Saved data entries
--- START ---
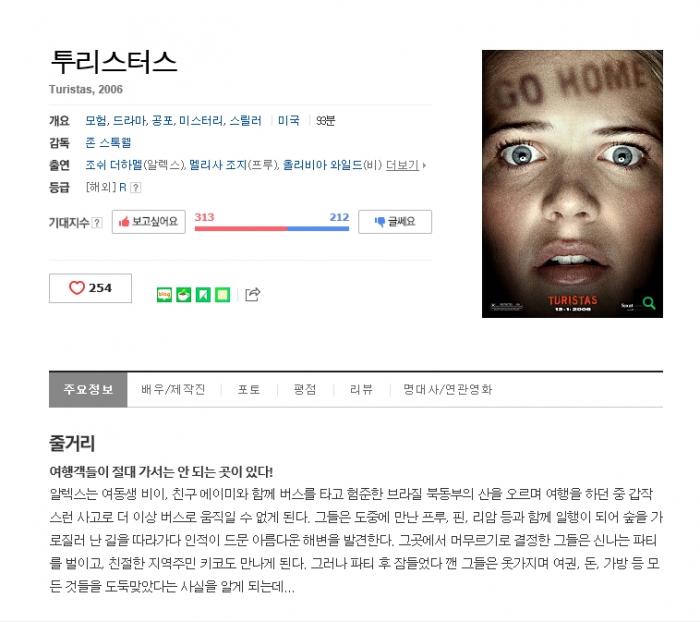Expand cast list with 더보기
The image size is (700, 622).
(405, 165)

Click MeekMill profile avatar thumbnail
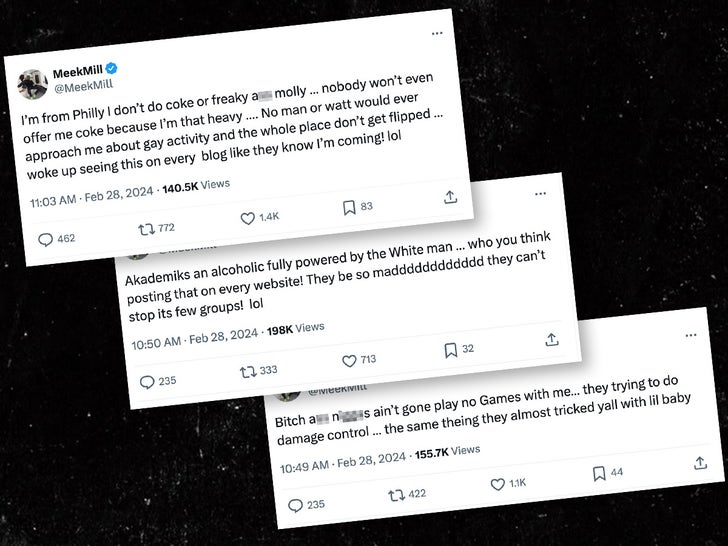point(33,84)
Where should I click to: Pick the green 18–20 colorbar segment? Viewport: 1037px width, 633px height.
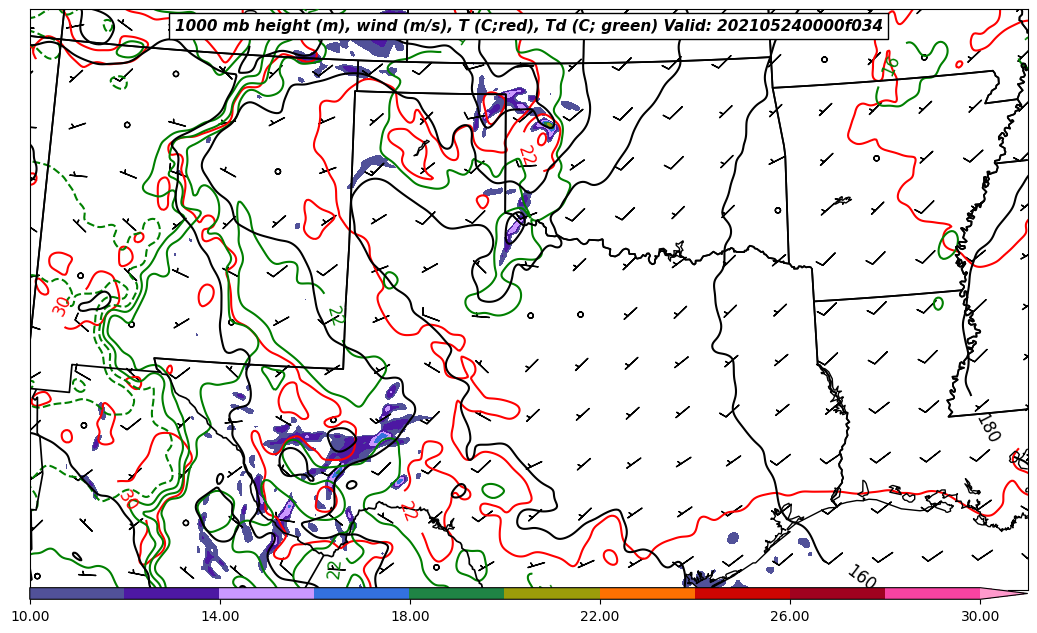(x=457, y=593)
--- END ---
> _What you are asked to do_
Return exactly the lines that begin with the one containing "Where should I" and end with the final line of the data above; include no pictures.

> _Your solution_
Where should I click to: Pick the green 18–20 colorbar segment? Viewport: 1037px width, 633px height.
(x=457, y=593)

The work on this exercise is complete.